WORK TO COMPLETE:
1. According to the forum thread on home and business loans, how far past a bankruptcy discharge must someone be to still get an FHA loan?
2. Swap "accounting nightmare" for "bookkeeping headache" in the forum thread on home and business loans, and write out the passage starting with "1) If for some" and going on through "ever looked at.".
3. Write the next part of the forum thread on home and business loans, picking up after its final sentence.

TEXT SHOWN:
|---|
To piggyback on a couple others, if you're a first-time homebuyer, you can get an FHA loan for 3% down. If you've had a bankruptcy, you can still get that loan if you're at least 2 years past the discharge. So if it's a matter of having no so great credit, if you've been clean for 2 years, you should still be ok for an FHA.
 

Wow. That's the cheapest house I've ever heard of in my life! For the same sort of thing here, you'd be looking at £150,000+, which is about $275,000. And that really is the lower end of the housing market.

Your house I could buy on a credit card! In fact, you have $12,000, you need $36,000, so you only have to raise $24,000 (which is about £15000 here... small change!)
 


punkorange said:
I would have no problem getting the home, as I have a signer on that, it's the extra $24,000 for the business I need

I don't know how much you earn, punkorange, but I'd seriously consider trying to pour money into the house for a couple years and THEN start the business. This has several advantages:

1) You wouldn't have to worry about finding a way for the extra financing immediately.

2) Less of your income would be going to debt service which means that you could pay down your mortgage even faster.

3) You'll rapidly be building equity in your home, which is a powerful tool for leveraging more money at good rates.

4) The house will (probably) appreciate in value getting you even more equity and borrowing power.

5) You can take out an equity loan on the house once it is payed off or nearly so and gain the tax advantage of such a loan on the money you need for the business.

Furthemore, one big reason why businesses fail is because they incur debts that cause a strain on the ability of the owner to make payments when the business is first starting. This won't be nearly so big a problem if you have payed off the house already.
 

I would suggest a small business loan over a personal loan. Here's why.

1) If for some reason, the business were to fail, you don't potentialy loose youre (House, car, insert other colateral here), and likely you'll have less of a tab as they sell off parts of your business to recoup the loan.

2) Never mix business and personal money. Bad idea. It's hard to track for taxes, it can break you on either end, and it can be an accounting nightmare, especialy if your papers are ever looked at.

3) There are tax breaks for small business loans, pluss, you'll be able to borrow enough to cover your expenses and losses durring the first year or two (You likely will loose money in the first year(s)).

I want to know where you are buying houses for $36,000. I got something not that much bigger, though much newer, for nearly 6 times that ammount almost 3 years ago.
 


In Canada, we have "no money down" option when purchasing a home. Very good credit is required to qualify for that plan, and generally the interest rate is a point or so higher then prime. There may be a plan like that in your neck of the woods. It's really a mut point though, as you said that your credit wasn't so great.
 

Rel said:
I don't know how much you earn, punkorange, but I'd seriously consider trying to pour money into the house for a couple years and THEN start the business. This has several advantages:

1) You wouldn't have to worry about finding a way for the extra financing immediately.

2) Less of your income would be going to debt service which means that you could pay down your mortgage even faster.

3) You'll rapidly be building equity in your home, which is a powerful tool for leveraging more money at good rates.

4) The house will (probably) appreciate in value getting you even more equity and borrowing power.

5) You can take out an equity loan on the house once it is payed off or nearly so and gain the tax advantage of such a loan on the money you need for the business.
|---|
GIVEN DATA:
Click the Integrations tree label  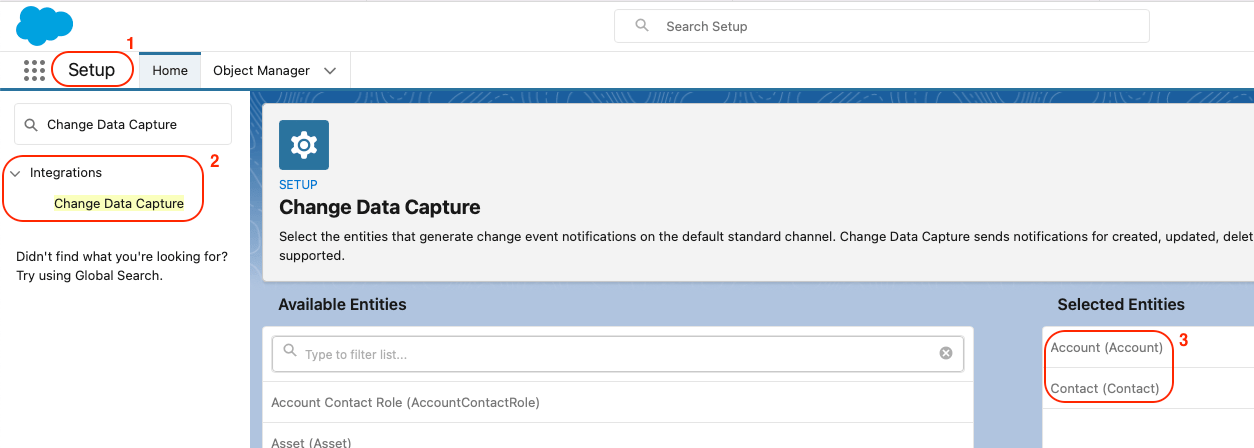66,173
|---|
ANSWER LIST:
1. At least 2 years.

2.
1) If for some reason, the business were to fail, you don't potentialy loose youre (House, car, insert other colateral here), and likely you'll have less of a tab as they sell off parts of your business to recoup the loan.

2) Never mix business and personal money. Bad idea. It's hard to track for taxes, it can break you on either end, and it can be an bookkeeping headache, especialy if your papers are ever looked at.

3.
Furthemore, one big reason why businesses fail is because they incur debts that cause a strain on the ability of the owner to make payments when the business is first starting. This won't be nearly so big a problem if you have payed off the house already.

Listen to Rel...

He and I both own small businesses and everything he says is spot on. Undercapitalization is the biggest single reason for business failure. Also, far too many people these days load themselves up on debt before they get on firm financial footing...it is very easy to get into debt...very, very hard to get out of debt!

In addition, you will probably have to personally guarantee a business loan (regardless of the business structure you choose - Sole Proprietership, LLC, S-Corporation or C-Corporation). This is particularly true for start-up business where the owner(s) have no previous business experience.

If you haven't done so already, I strongly suggest you contact the local community college and take any small business courses they have (they are usually very reasonably priced and taught by other local small business owners) and contact your local SCORE (Service Corp of Retired Executive Officers). One of the best sources of small business funding is an SBA (Small Business Administration) Micro-loan (up to $25k), but they will require a solid business plan and SCORE counseling before an SBA-lender will issue the loan.

From a tax standpoint, a business loan is preferable, because the interest is fully deductible against business income prior to paying taxes. A personal loan - even if used to start a business - may not be tax deductible. In addition, personal, unsecured loans typically have the highest interest rate.

One final thought (and I am sorry if I am coming across as a wet blanket), do your homework. You mentioned you want to start a "store"...is this a gaming or comic book store, by chance?

Retail has one of the highest failure rates in small business...and an underfuneded effort without a solid business plan is almost doomed to fail. Before socking yourself (and a co-signer) with lots of debt...answer these questions:

(1) Do you have at least 6 months of living expenses set aside to cover your personal needs during store start-up (food, clothing, mortgage on the new house) so you don't have to rely on any income coming from the business (12 months is even better)?

(2) Have you done a formal business plan?

(3) Have you thoroughly researched your idea (including location, rent, inventory, suppliers, local business taxes, possible competition, previous start-up efforts in the retail line you are attempting that either succeeded or failed)?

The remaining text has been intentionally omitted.